The exercise.
Give the lines of the items below as a Markdown table with the columns Row and Line, numbering each row and skipping blank lines. Leave the pictures out of the table.

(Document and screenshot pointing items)

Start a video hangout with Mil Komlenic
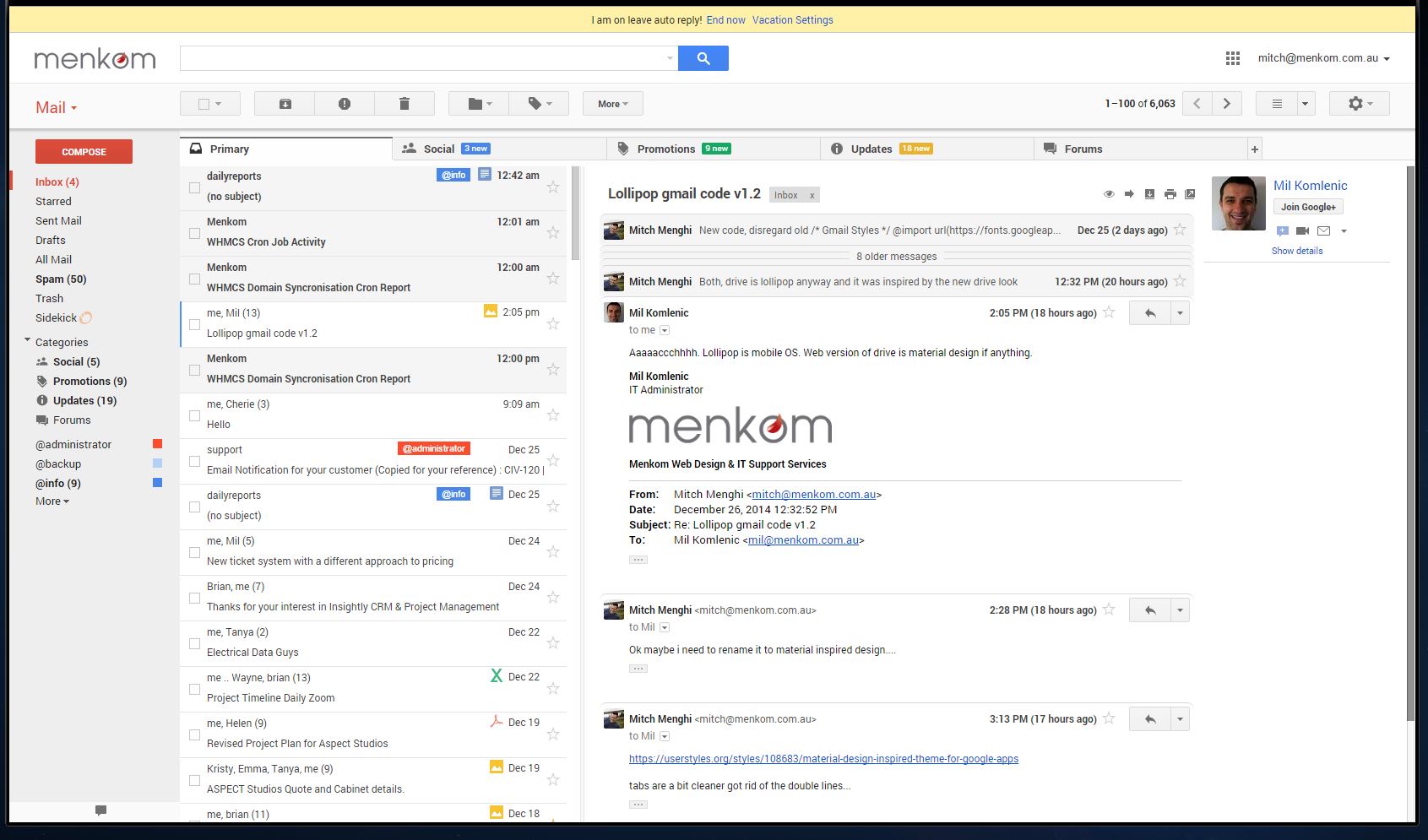 (x=1301, y=230)
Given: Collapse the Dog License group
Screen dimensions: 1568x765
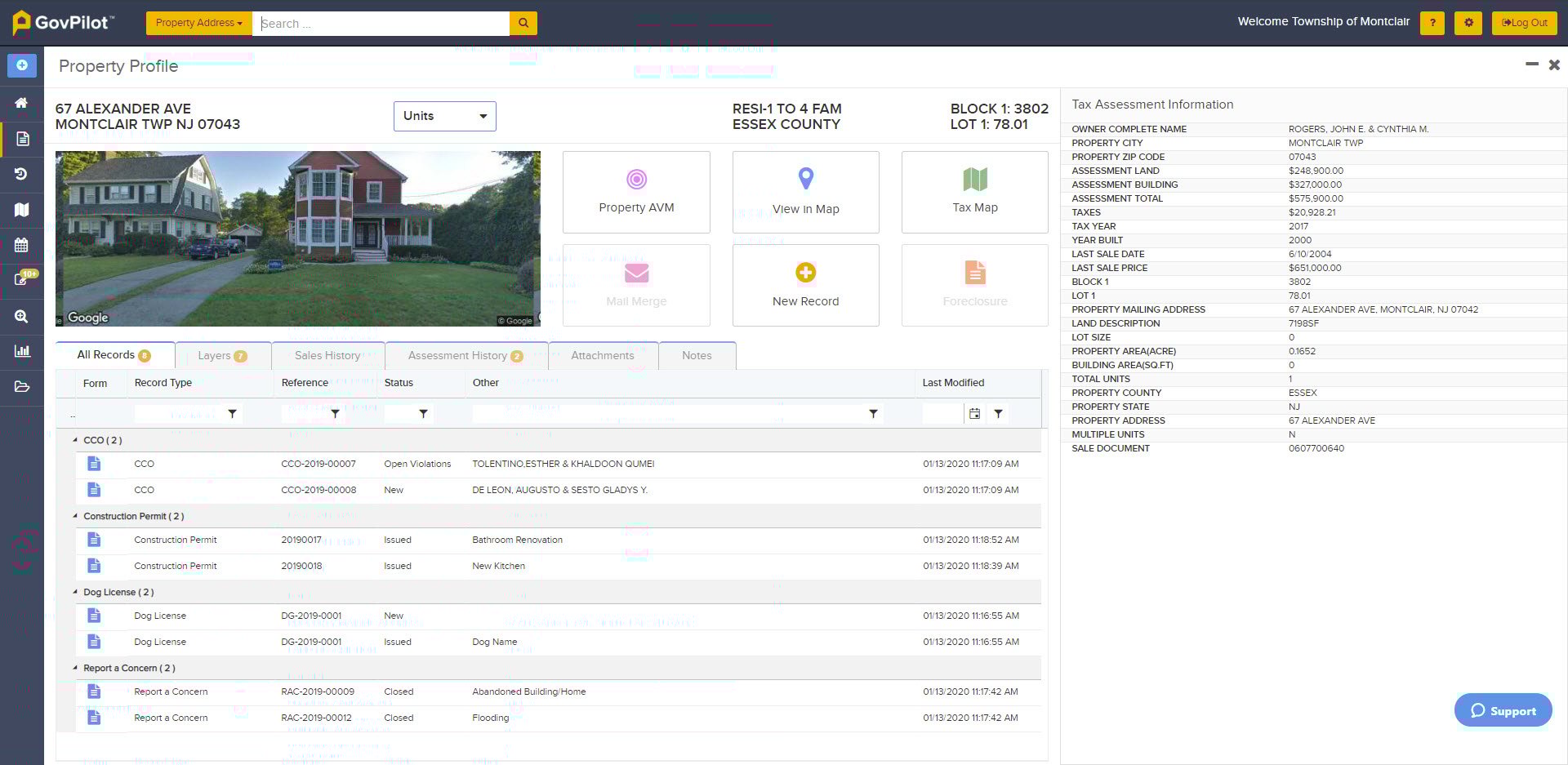Looking at the screenshot, I should 77,592.
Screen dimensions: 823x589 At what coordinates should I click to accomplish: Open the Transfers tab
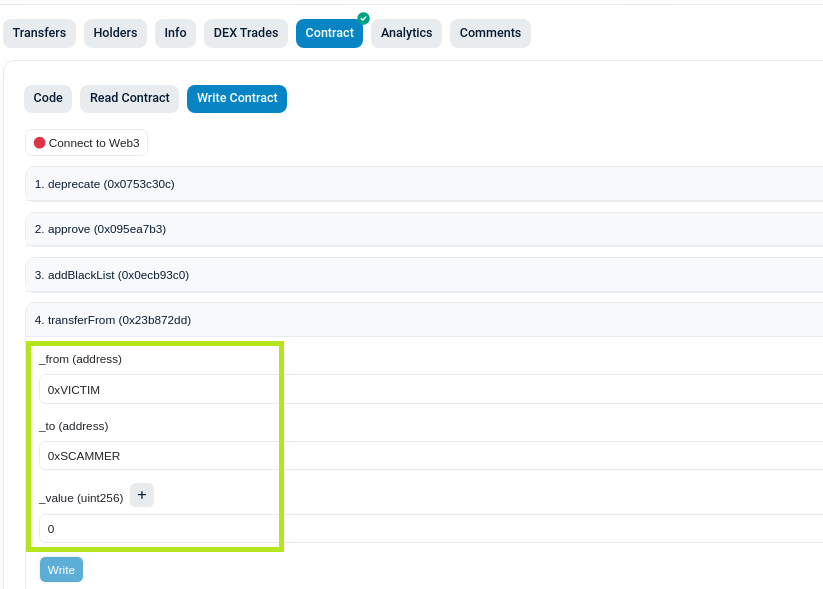[x=39, y=33]
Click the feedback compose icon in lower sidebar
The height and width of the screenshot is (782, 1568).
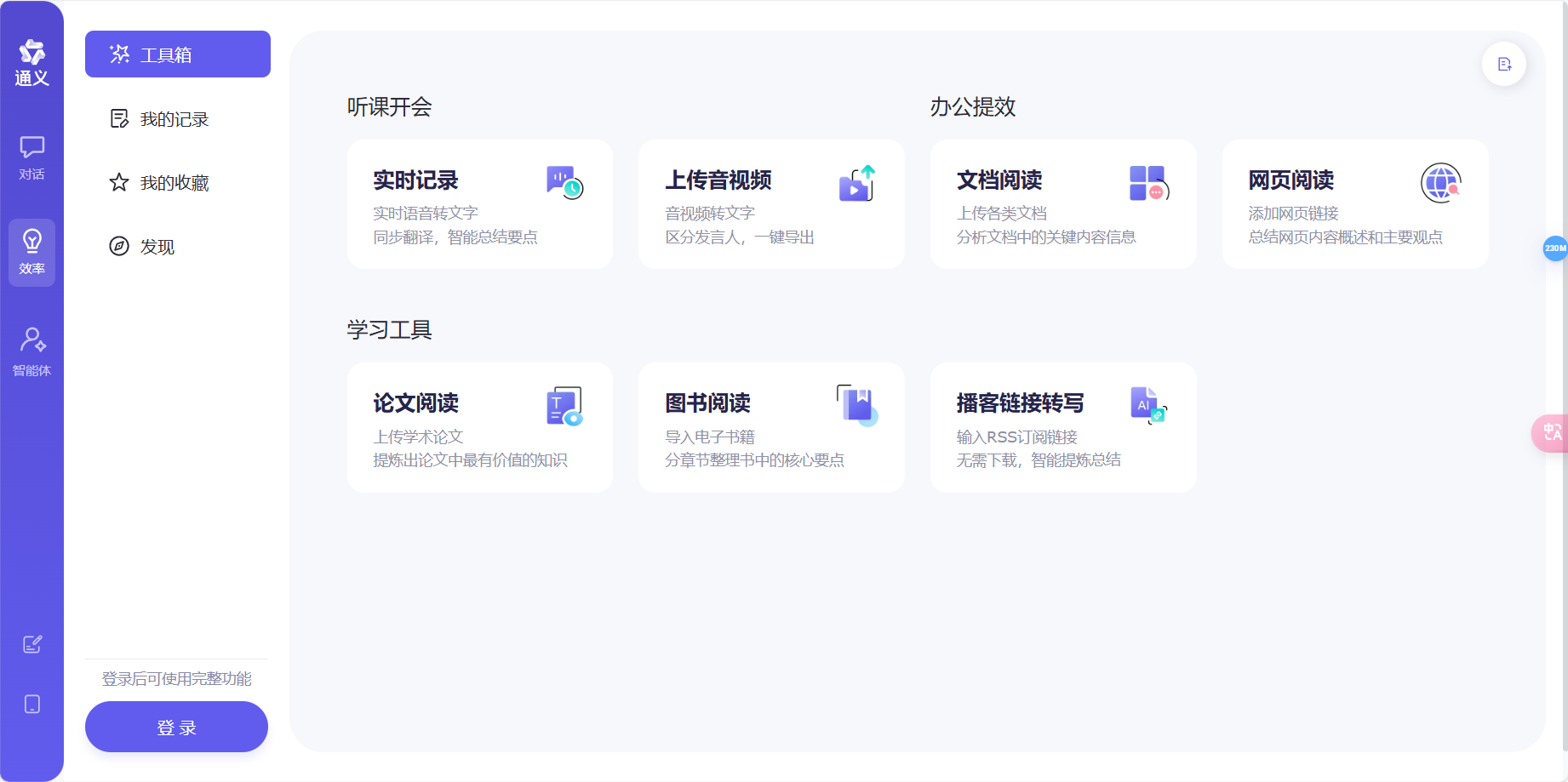point(31,644)
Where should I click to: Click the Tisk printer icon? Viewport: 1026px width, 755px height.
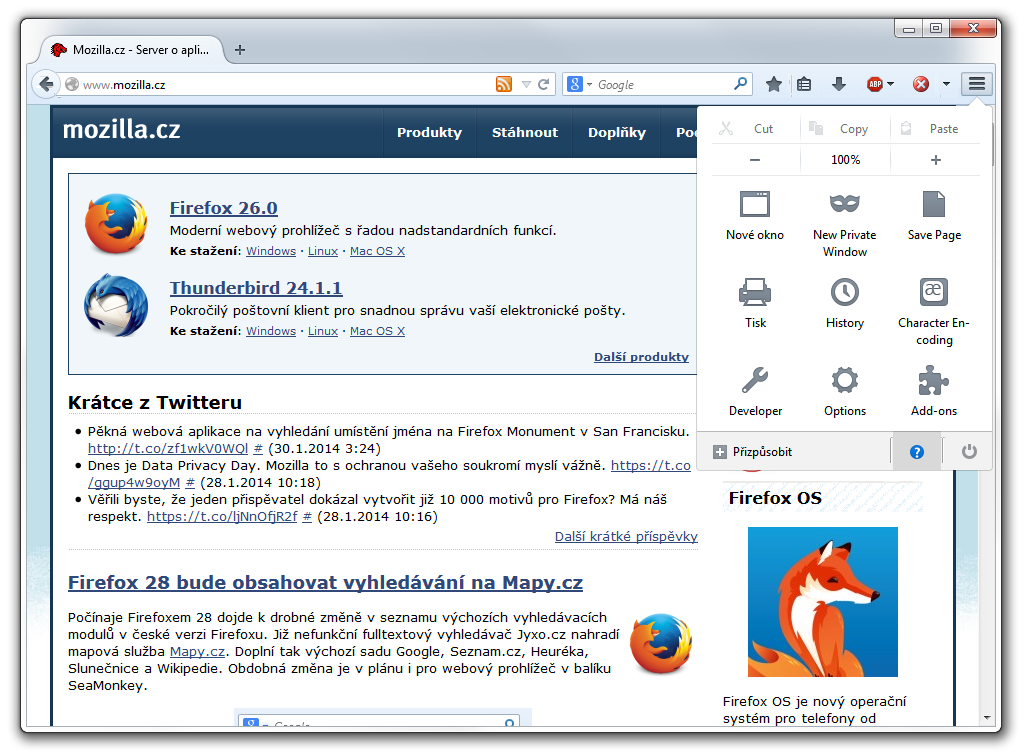(755, 293)
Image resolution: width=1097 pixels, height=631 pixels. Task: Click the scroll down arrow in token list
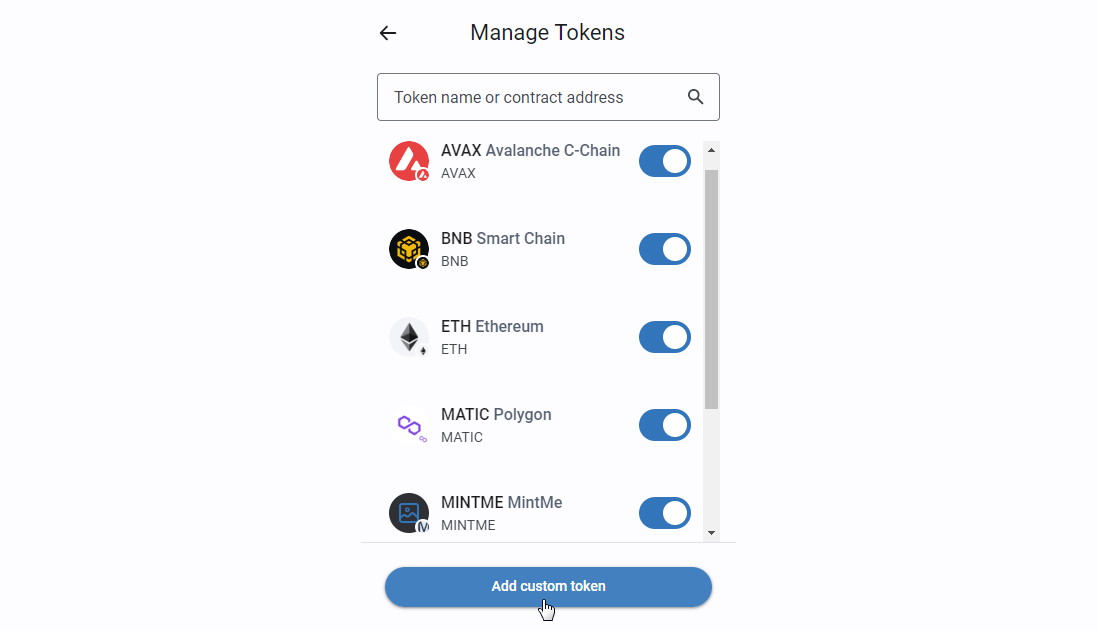coord(711,533)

Response to this task.
| Row | Line |
|---|---|
| 1 | Start a video hangout with Mil Komlenic |
| 2 |  (x=1301, y=230) |
| 3 | Given: Collapse the Dog License group |
| 4 | Screen dimensions: 1568x765 |
| 5 | Looking at the screenshot, I should 77,592. |
| 6 | Screen dimensions: 823x589 At what coordinates should I click to accomplish: Open the Transfers tab |
| 7 | [x=39, y=33] |
| 8 | Click the feedback compose icon in lower sidebar |
| 9 | The height and width of the screenshot is (782, 1568). |
| 10 | point(31,644) |
| 11 | Where should I click to: Click the Tisk printer icon? Viewport: 1026px width, 755px height. |
| 12 | (755, 293) |
| 13 | Image resolution: width=1097 pixels, height=631 pixels. Task: Click the scroll down arrow in token list |
| 14 | coord(711,533) |